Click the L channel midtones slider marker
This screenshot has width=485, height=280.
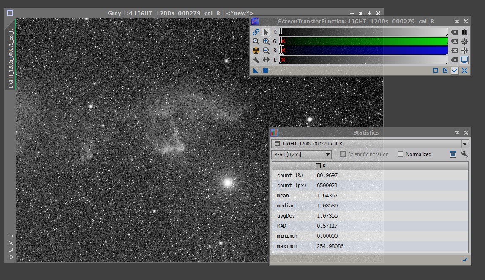[364, 62]
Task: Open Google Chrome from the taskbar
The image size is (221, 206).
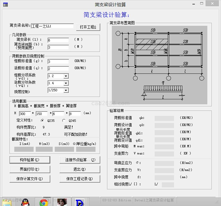Action: (44, 202)
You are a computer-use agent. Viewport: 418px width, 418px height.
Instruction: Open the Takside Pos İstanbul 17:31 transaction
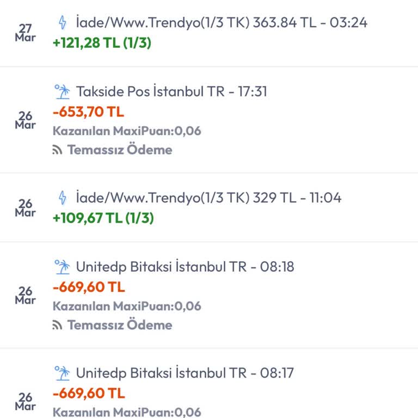coord(171,91)
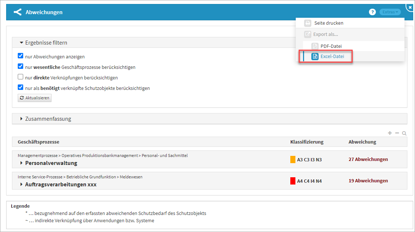This screenshot has width=415, height=232.
Task: Click red classification swatch A4 C4 I4 N4
Action: tap(293, 181)
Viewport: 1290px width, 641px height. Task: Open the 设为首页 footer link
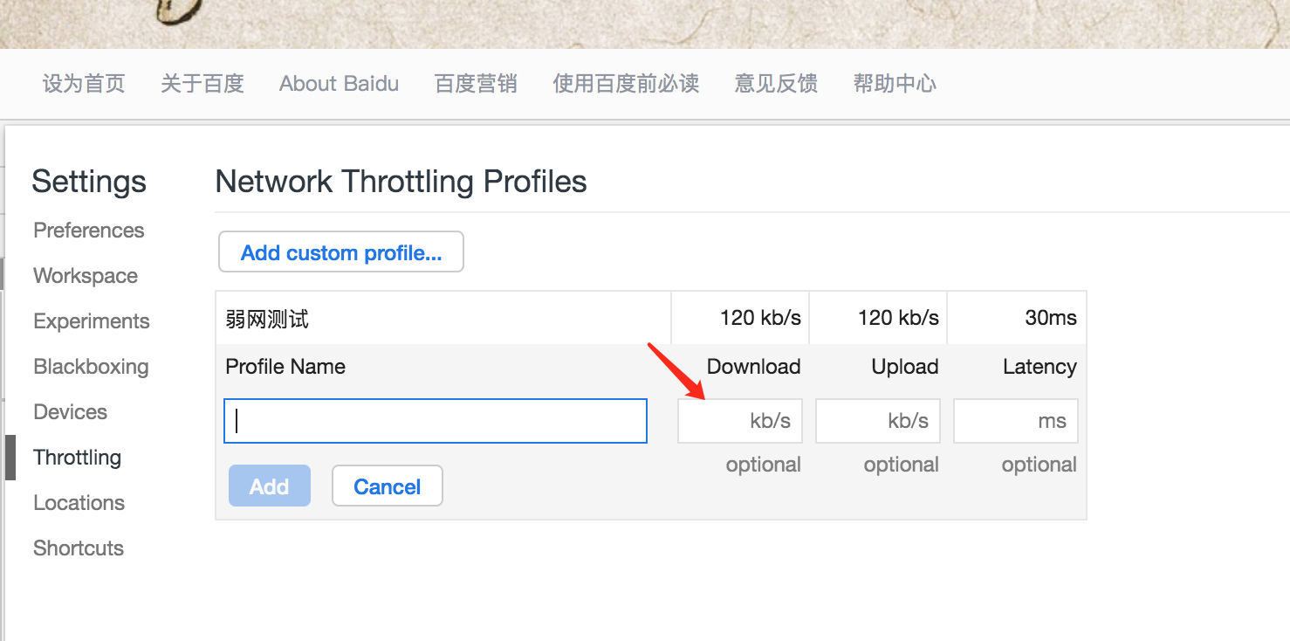(84, 84)
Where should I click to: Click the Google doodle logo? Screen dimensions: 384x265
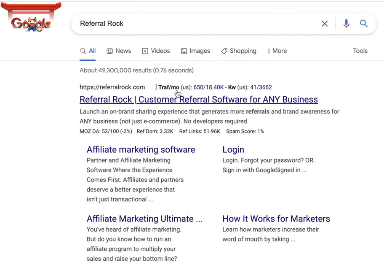(x=31, y=21)
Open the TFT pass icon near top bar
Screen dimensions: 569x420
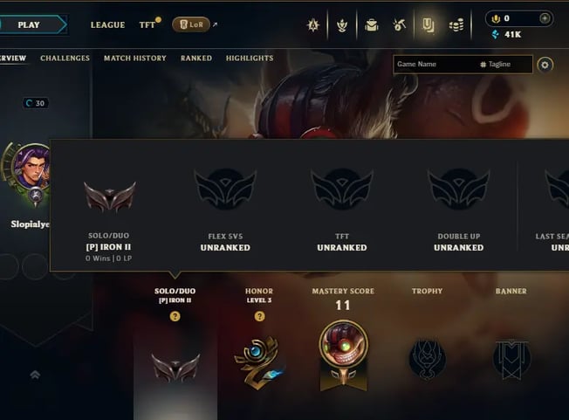coord(312,25)

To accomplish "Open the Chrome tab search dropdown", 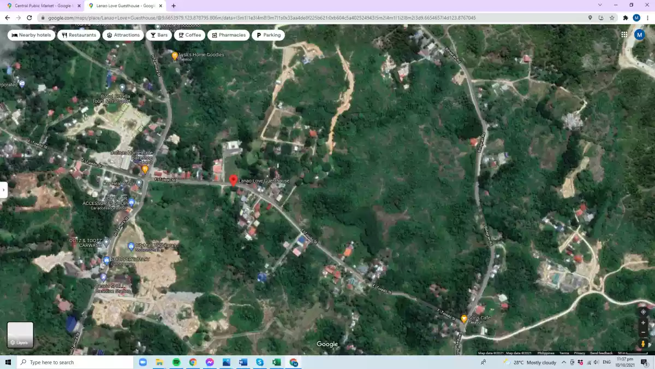I will coord(600,5).
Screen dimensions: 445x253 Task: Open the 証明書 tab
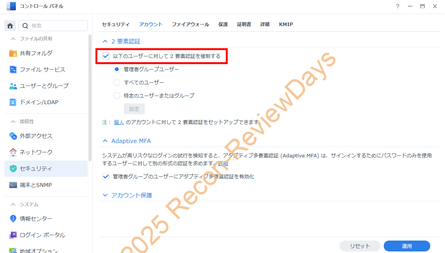click(x=244, y=24)
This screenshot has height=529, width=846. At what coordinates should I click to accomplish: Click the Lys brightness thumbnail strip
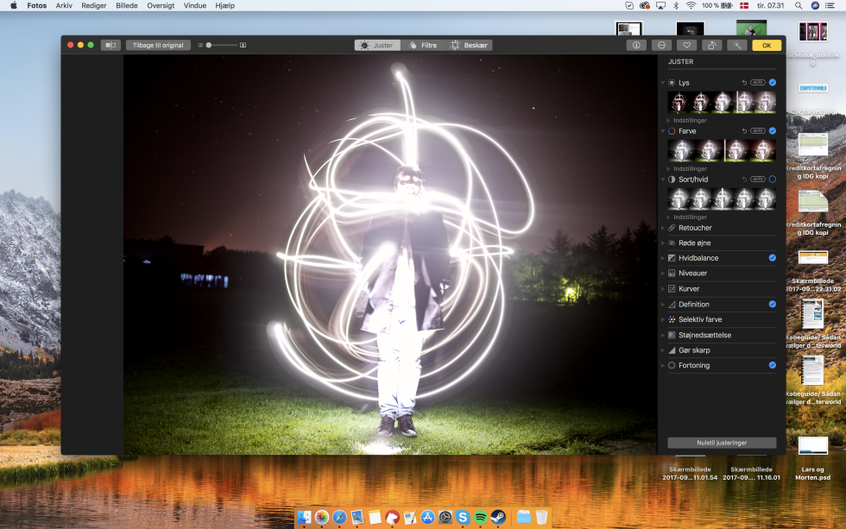(x=722, y=103)
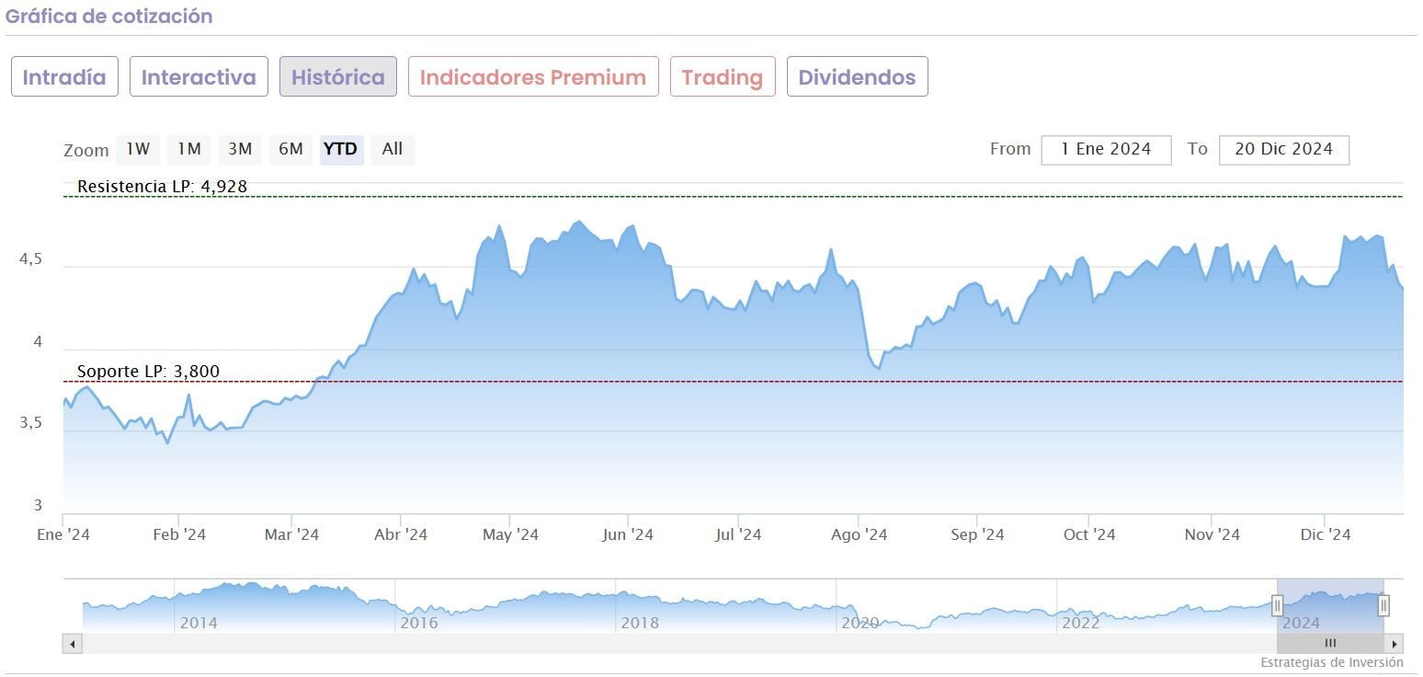Click the To date field
1423x677 pixels.
pos(1283,149)
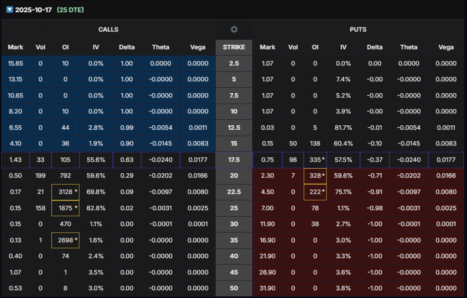Click highlighted call open interest 1875
The width and height of the screenshot is (467, 298).
click(x=66, y=208)
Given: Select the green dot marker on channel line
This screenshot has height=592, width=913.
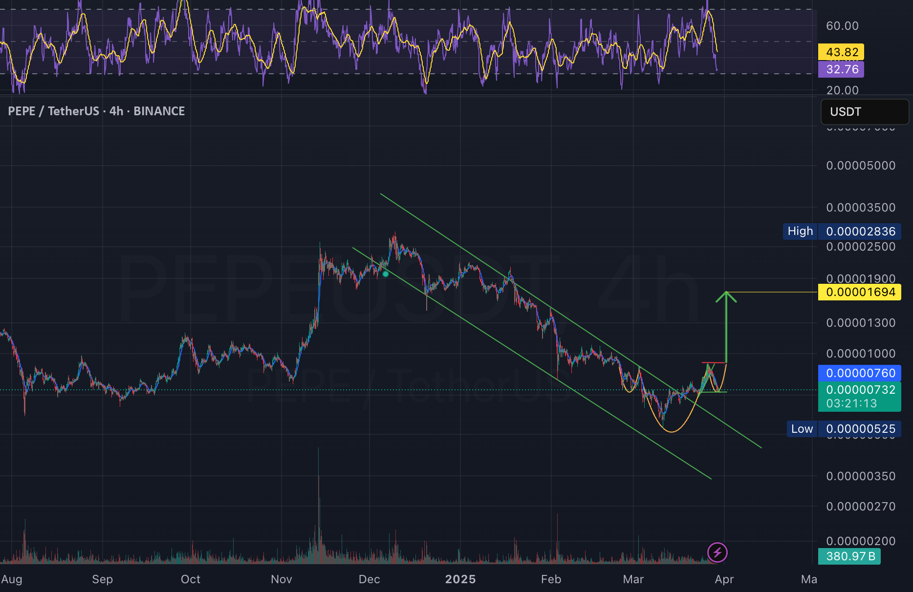Looking at the screenshot, I should [x=386, y=274].
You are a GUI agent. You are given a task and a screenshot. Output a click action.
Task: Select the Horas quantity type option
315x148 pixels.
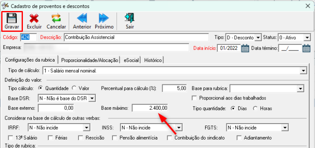(x=255, y=108)
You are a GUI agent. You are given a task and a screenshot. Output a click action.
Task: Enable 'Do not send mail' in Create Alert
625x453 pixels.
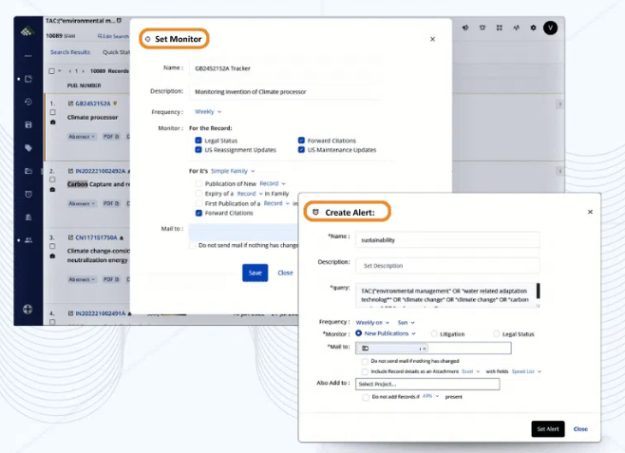(366, 361)
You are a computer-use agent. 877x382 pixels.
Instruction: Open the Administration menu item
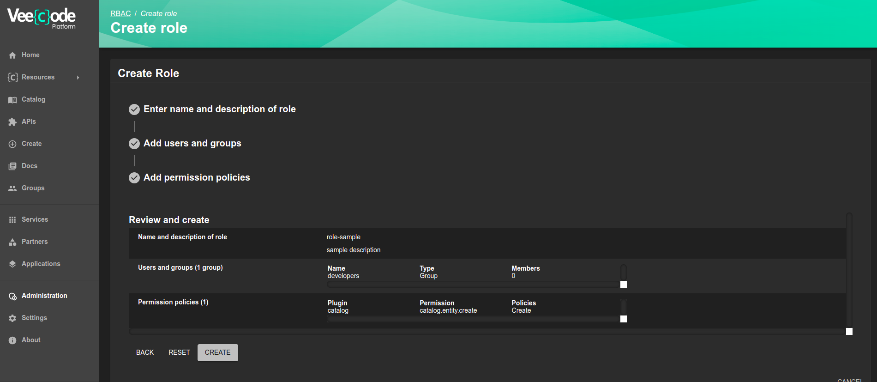tap(44, 296)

▬▬▬▬▬▬▬▬▬▬

■ WORK REQUEST ■
State how many lines in the records above contain the word "agent", giving only the number.

■ SOLUTION FOR THIS PROBLEM ■
4